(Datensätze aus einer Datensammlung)
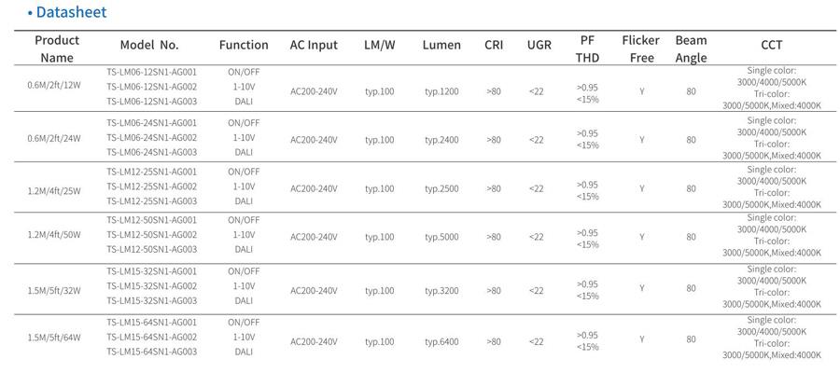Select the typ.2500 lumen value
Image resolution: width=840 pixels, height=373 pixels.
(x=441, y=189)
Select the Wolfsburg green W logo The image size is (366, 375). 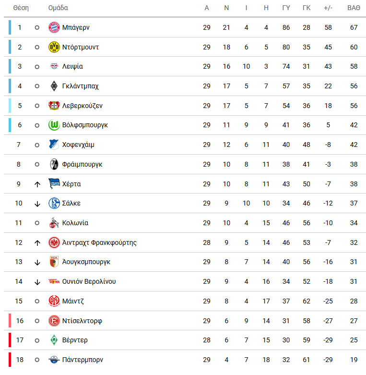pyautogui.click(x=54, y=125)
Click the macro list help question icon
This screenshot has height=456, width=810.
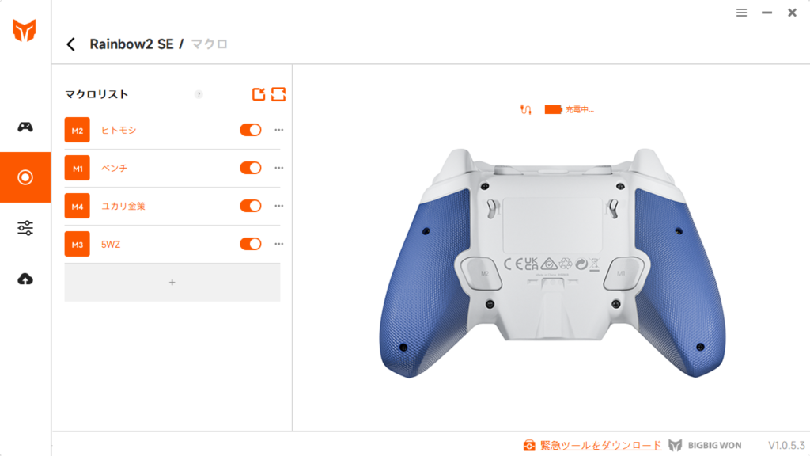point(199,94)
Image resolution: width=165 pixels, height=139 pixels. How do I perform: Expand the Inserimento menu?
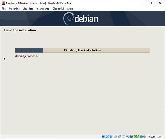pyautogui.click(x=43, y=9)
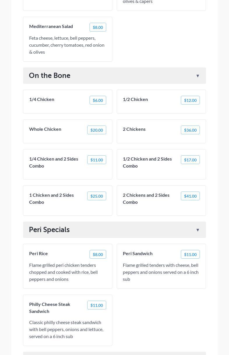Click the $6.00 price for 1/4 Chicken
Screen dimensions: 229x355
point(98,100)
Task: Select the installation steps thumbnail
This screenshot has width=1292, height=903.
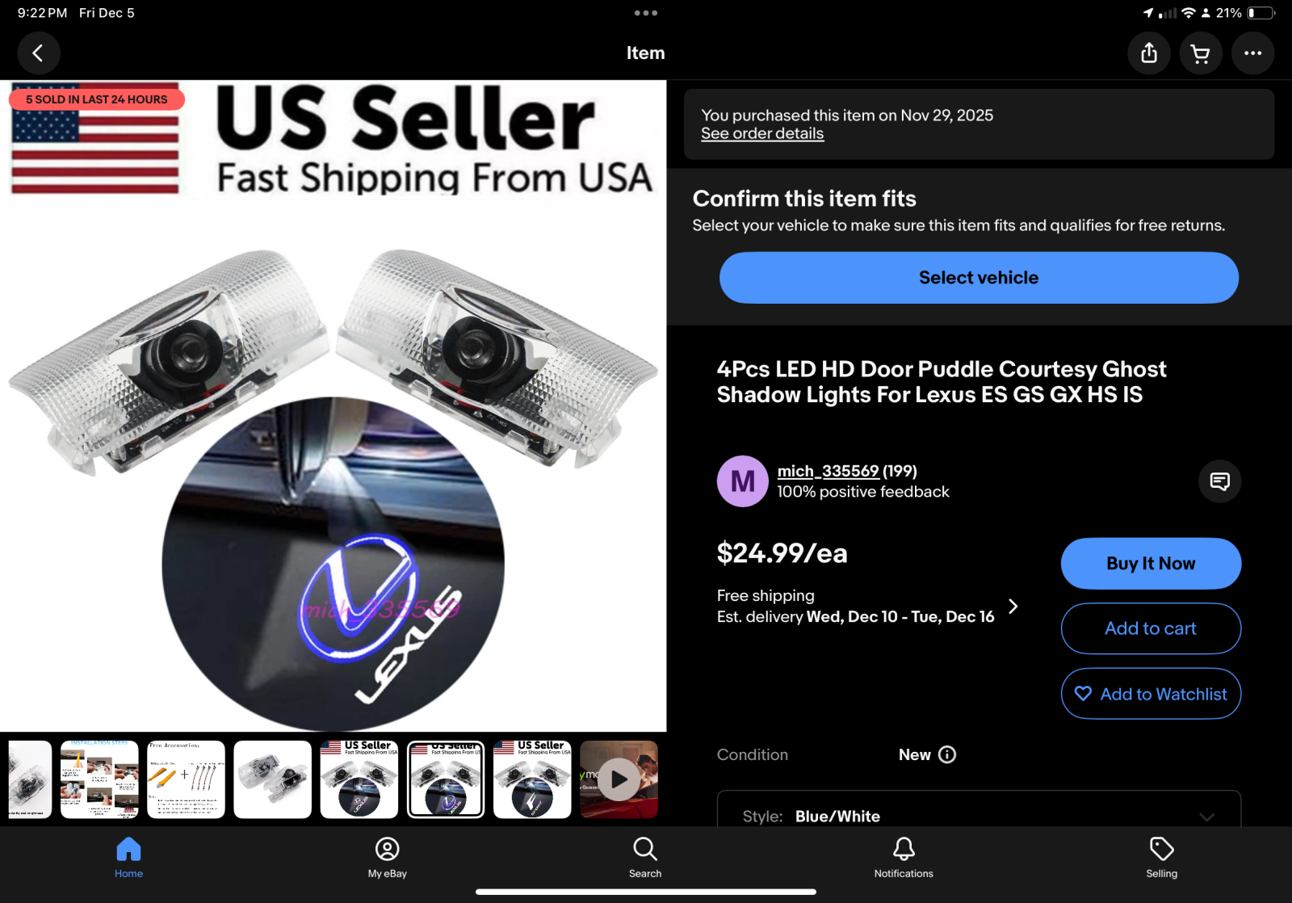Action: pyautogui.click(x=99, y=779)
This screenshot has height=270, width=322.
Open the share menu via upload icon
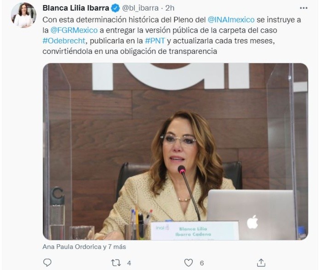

* * *

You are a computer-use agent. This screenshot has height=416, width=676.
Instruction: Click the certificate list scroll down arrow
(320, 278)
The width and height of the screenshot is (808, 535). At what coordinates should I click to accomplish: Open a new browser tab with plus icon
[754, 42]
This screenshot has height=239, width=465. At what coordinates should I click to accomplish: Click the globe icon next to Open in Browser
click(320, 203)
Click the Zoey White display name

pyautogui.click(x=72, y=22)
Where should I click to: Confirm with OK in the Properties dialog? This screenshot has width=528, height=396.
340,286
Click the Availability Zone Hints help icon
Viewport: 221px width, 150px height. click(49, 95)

==

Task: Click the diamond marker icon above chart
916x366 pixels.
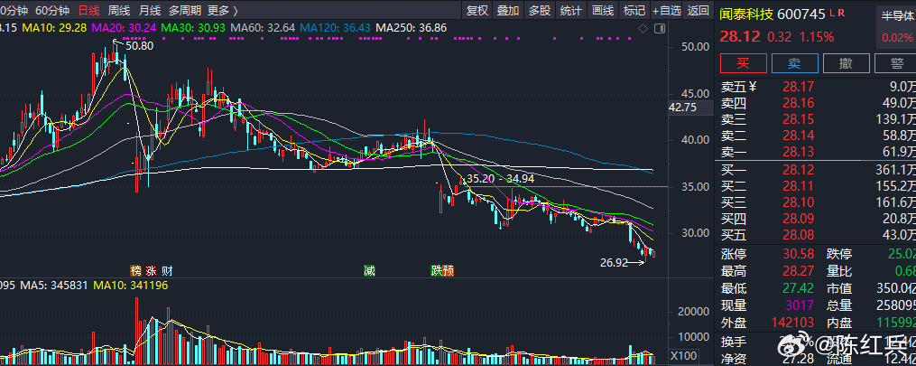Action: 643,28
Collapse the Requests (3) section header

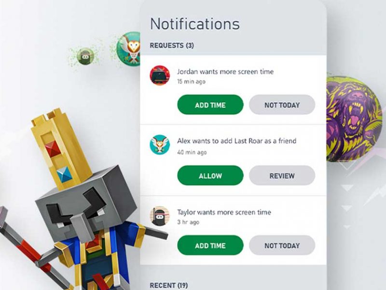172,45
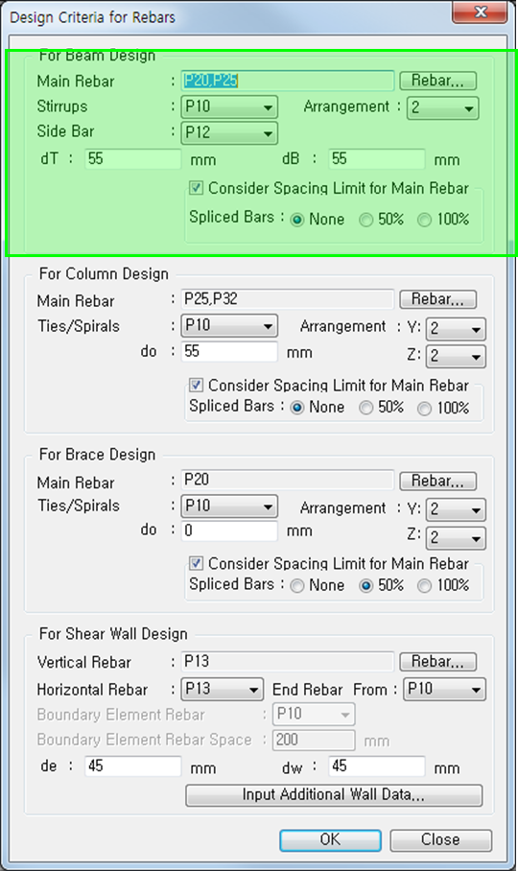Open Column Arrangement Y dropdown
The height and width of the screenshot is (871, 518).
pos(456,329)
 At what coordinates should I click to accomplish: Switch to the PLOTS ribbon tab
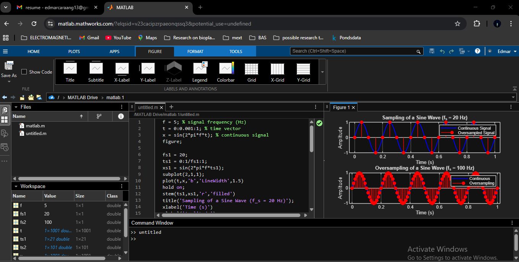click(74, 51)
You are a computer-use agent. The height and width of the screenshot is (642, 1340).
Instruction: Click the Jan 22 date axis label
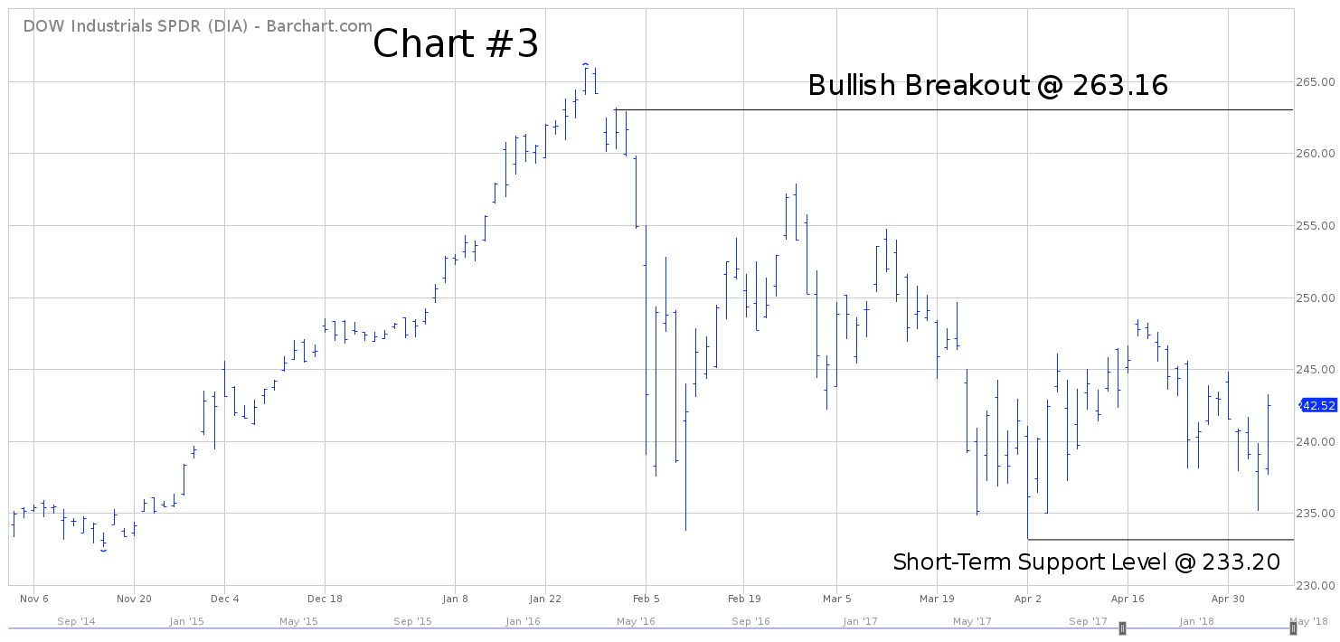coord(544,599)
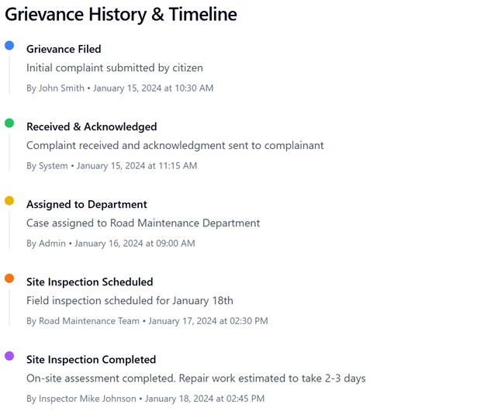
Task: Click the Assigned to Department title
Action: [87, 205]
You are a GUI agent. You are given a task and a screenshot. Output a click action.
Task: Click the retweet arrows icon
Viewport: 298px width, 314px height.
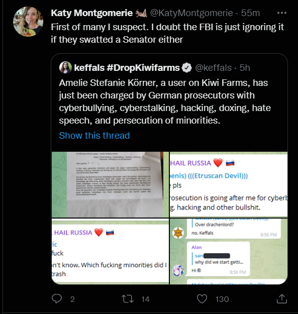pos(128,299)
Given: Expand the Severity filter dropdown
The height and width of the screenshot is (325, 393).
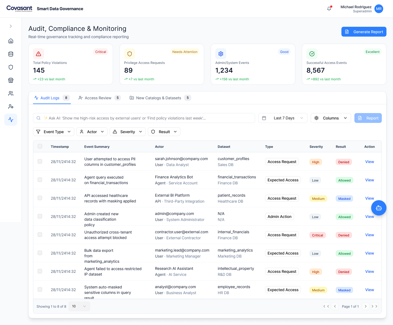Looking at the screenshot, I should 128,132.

- **AUSZUFÜHRENDE AUFGABE**
Zitiere die Datensätze unverändert, beginnend mit der Zeile, die „Collapse the Requests (3) section header“ enthält, bis einschließlich der Zeile, die „Action: [87, 205]“ enthält. Lass die Bilder in deiner Antwort weg.

- **ERGEBNIS DER ÜBUNG**
Collapse the Requests (3) section header

172,45
Open Column Arrangement Y dropdown
The height and width of the screenshot is (871, 518).
pos(456,329)
 At what coordinates should I click to accomplish: Switch to the PLOTS ribbon tab
click(74, 51)
You are a computer-use agent. The height and width of the screenshot is (642, 1340).
Instruction: Click the Jan 22 date axis label
coord(544,599)
Task: Click the Assigned to Department title
Action: [87, 205]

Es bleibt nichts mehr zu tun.